### TASK OBJECTIVE
Read the data below. Every line holding the string "indent" must be copied.

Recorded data
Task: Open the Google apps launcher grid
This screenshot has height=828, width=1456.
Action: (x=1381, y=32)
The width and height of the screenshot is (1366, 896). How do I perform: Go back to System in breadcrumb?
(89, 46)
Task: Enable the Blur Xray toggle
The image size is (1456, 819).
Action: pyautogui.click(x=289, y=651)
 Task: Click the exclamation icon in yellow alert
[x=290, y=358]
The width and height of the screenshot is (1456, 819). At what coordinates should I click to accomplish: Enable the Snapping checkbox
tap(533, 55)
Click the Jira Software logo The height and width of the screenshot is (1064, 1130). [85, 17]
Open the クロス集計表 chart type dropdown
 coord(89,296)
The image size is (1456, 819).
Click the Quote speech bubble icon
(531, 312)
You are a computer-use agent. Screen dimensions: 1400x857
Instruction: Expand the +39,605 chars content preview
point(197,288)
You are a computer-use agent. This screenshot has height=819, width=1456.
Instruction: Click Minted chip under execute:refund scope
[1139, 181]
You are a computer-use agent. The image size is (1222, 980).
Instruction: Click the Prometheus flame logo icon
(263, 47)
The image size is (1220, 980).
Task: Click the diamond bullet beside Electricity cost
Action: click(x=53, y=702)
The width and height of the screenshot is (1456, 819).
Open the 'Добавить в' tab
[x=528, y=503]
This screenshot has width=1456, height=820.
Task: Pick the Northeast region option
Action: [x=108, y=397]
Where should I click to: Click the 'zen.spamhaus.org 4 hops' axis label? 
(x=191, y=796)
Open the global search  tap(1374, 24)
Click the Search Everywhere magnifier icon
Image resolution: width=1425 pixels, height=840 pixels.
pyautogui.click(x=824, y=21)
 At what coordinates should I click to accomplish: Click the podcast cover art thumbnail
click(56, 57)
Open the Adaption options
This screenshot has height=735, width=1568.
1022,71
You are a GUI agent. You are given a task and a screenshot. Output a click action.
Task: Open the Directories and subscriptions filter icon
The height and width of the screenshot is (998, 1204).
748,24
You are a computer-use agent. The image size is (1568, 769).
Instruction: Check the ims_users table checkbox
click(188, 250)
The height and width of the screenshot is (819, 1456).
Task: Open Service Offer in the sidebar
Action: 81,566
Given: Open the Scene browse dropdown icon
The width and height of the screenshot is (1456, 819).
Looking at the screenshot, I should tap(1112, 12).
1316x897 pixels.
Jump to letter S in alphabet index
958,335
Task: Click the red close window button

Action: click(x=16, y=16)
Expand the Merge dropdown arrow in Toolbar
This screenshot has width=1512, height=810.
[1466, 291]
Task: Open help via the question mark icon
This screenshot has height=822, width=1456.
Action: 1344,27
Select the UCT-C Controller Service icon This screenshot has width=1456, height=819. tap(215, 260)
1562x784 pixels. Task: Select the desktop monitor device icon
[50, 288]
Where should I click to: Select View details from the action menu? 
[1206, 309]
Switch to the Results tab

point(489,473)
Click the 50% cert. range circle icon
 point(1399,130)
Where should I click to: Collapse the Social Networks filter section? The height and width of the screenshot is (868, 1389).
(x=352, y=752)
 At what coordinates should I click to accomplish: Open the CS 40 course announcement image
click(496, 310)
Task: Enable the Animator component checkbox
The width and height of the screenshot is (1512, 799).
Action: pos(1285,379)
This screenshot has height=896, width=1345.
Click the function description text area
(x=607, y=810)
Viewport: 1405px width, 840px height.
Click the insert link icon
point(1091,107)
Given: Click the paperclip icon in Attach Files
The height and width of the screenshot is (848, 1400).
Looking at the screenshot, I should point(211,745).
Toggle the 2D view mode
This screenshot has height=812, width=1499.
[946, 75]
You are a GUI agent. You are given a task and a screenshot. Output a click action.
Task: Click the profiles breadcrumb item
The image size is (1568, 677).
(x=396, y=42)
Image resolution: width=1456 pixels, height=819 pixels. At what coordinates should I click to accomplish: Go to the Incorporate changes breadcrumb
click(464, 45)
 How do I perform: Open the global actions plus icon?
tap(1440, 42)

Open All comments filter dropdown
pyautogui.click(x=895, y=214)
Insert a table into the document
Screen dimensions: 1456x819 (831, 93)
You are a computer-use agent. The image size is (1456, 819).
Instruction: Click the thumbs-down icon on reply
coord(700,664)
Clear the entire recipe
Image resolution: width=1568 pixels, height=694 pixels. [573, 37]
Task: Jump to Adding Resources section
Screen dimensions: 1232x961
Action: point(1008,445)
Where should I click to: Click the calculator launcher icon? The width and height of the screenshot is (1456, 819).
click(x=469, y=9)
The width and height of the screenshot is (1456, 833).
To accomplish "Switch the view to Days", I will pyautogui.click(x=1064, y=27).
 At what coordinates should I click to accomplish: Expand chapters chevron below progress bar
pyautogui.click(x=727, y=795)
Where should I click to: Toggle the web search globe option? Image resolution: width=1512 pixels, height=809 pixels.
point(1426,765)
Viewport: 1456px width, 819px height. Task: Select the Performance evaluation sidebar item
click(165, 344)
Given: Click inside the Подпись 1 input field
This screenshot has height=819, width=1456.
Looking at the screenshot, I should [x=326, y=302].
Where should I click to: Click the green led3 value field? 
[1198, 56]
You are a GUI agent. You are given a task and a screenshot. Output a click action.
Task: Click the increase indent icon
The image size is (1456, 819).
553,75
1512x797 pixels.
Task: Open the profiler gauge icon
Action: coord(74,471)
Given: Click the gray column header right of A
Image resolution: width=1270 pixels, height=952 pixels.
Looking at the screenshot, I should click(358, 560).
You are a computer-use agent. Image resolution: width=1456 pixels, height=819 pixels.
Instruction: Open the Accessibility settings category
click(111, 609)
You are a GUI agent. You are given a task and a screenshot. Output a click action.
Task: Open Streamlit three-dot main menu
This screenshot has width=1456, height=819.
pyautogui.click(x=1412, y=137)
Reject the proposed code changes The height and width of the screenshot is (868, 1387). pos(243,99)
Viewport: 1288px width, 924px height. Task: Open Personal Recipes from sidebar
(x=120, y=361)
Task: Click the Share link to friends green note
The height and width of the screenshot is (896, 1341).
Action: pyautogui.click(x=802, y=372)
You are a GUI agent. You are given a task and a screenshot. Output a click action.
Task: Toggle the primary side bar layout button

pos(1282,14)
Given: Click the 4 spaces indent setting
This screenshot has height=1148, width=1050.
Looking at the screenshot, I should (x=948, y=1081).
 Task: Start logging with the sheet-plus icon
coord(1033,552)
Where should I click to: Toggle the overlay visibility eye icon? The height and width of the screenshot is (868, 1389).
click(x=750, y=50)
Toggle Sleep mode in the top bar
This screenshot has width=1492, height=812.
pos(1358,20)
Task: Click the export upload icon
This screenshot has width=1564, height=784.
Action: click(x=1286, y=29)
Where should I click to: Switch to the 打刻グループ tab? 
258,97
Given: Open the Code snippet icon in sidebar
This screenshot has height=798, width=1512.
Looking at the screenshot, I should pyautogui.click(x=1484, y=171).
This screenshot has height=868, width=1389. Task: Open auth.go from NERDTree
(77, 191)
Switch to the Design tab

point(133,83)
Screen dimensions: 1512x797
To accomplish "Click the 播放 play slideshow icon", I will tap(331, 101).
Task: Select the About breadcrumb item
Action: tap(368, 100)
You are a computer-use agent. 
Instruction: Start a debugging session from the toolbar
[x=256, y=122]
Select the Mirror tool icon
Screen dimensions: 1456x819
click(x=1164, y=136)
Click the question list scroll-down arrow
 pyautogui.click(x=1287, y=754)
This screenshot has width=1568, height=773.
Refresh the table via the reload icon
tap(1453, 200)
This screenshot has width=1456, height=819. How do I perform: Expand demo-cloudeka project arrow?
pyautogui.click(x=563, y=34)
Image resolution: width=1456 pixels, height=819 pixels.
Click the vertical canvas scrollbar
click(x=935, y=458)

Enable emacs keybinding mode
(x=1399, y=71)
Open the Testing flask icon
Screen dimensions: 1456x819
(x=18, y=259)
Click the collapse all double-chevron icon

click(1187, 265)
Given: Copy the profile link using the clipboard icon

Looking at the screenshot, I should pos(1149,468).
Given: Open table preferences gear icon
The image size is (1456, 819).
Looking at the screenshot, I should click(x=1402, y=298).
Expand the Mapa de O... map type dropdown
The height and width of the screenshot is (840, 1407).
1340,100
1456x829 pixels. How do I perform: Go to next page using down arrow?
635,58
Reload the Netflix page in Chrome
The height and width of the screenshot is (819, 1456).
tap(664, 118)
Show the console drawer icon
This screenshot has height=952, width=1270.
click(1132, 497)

### EXERCISE RESULT
Task: Click the increase indent icon
Given: Click the 4 spaces indent setting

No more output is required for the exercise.